Published online by Cambridge University Press: 23 March 2020
Classical homocystinuria (cystathionine beta synthase deficiency) is a rare autosomal recessive disease of methionine metabolism that causes accumulation of homocysteine in the blood and cysteine deficiency. It is characterized by intellectual disability, ectopia lentis, skeleton abnormalities resembling Marfan syndrome and thromboembolic episodes. The majority of patients have psychiatric disturbances as depression, behavioral disorders, personality disorders, obsessive-compulsive disorder and, less commonly, bipolar disorder and psychosis.
To briefly review psychiatric disturbances in patients with homocystinuria and present a case report.
Literature research and analysis of patient's clinical data.
A 22-year-old male was diagnosed with classical homocystinuria at age 4 due to intellectual disability and renal alterations. With aging, other problems emerged: epilepsy; postural tremor; dysesthesia; ectopia lentis; orofacial myofunctional disorder; asthma; and patellar instability. He went to a special education program. At age sixteen, he initiated Child Psychiatry consultations due to anxiety and behavioral changes, as difficulty in controlling impulses, establishing relationships and in the perception of the self. Nowadays, the patient is followed in psychiatric consultations, where he has demonstrated high difficulty to empathize. He is being treated with vitamin supplements; betaine; levetiracetam; clobazam; and propranolol, combined with a special diet.

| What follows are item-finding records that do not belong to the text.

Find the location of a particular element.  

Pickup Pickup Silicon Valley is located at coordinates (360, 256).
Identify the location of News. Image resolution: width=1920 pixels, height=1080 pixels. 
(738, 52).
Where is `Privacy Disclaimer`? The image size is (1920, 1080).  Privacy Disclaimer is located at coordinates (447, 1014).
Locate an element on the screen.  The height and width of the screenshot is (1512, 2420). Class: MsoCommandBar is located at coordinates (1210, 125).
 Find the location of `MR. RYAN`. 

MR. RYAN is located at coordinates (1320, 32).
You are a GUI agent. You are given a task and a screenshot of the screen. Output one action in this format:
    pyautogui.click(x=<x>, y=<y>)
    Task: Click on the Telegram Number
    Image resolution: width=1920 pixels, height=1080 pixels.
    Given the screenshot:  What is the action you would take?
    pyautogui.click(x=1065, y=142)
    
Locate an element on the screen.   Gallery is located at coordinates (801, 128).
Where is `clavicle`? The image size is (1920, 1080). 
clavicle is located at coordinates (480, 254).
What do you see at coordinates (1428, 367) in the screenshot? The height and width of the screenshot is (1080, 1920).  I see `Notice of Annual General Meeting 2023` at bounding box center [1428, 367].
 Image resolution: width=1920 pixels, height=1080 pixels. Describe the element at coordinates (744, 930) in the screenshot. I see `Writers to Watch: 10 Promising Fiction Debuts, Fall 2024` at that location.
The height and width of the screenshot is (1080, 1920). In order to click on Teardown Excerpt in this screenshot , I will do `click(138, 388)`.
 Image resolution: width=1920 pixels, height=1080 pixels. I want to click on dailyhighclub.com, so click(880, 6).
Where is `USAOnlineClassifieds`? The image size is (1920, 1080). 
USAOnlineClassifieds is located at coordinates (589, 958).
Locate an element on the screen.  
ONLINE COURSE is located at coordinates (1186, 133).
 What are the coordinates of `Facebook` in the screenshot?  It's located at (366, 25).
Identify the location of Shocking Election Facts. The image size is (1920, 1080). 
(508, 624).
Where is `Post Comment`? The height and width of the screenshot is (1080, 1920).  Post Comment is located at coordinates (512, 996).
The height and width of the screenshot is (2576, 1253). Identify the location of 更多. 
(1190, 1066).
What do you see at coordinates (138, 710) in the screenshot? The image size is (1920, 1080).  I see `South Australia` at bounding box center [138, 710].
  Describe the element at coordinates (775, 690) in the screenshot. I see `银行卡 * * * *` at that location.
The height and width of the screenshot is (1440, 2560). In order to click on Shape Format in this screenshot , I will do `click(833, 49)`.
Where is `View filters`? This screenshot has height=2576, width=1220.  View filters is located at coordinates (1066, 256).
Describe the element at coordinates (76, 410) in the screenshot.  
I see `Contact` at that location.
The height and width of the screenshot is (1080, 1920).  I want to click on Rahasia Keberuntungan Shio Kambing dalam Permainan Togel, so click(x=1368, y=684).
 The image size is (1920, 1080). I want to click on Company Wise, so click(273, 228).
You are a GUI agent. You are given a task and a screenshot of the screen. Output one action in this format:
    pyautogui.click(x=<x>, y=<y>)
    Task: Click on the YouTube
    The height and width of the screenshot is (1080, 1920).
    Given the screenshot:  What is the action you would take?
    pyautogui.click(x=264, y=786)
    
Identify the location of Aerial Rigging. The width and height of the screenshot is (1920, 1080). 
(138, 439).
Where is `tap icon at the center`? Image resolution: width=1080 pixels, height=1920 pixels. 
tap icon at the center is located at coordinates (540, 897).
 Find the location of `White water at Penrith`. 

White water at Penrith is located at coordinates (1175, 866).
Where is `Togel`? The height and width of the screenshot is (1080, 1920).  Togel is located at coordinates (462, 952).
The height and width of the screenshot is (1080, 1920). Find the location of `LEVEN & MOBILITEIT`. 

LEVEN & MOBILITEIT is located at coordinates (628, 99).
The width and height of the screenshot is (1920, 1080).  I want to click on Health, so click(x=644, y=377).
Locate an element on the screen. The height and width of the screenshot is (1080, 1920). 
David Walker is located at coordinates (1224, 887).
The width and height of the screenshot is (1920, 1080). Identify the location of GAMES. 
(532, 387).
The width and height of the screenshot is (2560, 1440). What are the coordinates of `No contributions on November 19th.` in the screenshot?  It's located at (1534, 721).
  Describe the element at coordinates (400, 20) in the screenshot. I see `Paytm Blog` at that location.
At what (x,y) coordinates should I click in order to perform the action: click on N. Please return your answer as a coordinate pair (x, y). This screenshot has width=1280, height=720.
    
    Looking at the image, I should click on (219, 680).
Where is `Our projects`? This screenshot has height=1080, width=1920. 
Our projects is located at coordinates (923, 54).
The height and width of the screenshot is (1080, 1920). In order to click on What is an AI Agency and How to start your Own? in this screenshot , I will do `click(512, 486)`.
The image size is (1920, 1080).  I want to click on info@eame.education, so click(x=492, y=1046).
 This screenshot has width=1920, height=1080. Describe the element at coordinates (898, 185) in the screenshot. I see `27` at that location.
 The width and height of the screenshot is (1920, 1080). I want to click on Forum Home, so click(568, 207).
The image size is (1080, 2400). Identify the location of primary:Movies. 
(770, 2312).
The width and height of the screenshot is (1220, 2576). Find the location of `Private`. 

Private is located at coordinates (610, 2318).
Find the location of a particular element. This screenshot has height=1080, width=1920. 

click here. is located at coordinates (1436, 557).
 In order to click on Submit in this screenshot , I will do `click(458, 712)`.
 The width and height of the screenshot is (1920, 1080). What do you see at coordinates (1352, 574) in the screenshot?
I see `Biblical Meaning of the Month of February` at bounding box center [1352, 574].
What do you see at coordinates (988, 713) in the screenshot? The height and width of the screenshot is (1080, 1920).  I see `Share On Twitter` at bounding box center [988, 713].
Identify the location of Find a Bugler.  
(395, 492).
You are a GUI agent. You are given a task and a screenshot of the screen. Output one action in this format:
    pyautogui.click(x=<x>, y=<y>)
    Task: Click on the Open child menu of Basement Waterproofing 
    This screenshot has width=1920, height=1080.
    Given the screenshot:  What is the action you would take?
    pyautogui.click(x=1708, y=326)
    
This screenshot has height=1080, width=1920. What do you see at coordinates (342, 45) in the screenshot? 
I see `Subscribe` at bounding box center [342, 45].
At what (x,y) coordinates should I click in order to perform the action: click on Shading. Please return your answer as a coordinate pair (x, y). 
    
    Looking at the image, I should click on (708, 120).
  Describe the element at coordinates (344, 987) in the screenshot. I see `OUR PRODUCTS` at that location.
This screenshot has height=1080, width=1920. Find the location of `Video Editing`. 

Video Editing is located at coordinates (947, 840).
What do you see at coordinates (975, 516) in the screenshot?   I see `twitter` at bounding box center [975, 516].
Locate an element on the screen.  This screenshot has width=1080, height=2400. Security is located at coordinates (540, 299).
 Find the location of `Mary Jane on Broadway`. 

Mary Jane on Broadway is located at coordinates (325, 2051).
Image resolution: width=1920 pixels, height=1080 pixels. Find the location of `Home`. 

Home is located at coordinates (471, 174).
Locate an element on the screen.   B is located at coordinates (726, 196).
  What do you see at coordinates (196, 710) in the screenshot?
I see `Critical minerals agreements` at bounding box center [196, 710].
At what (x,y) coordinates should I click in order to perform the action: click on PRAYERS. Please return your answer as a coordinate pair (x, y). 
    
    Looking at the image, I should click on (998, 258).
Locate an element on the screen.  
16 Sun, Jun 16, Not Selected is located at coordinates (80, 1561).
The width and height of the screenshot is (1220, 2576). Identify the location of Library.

It is not practical to screen every psychiatric patient for Homocystinuria, but this disease should be considered when there is a family history, early and/or acute onset, intellectual disability, atypical symptoms, unusual response to treatment, progressive cognitive change and other organic disturbances present in this disorder.
The authors have not supplied their declaration of competing interest.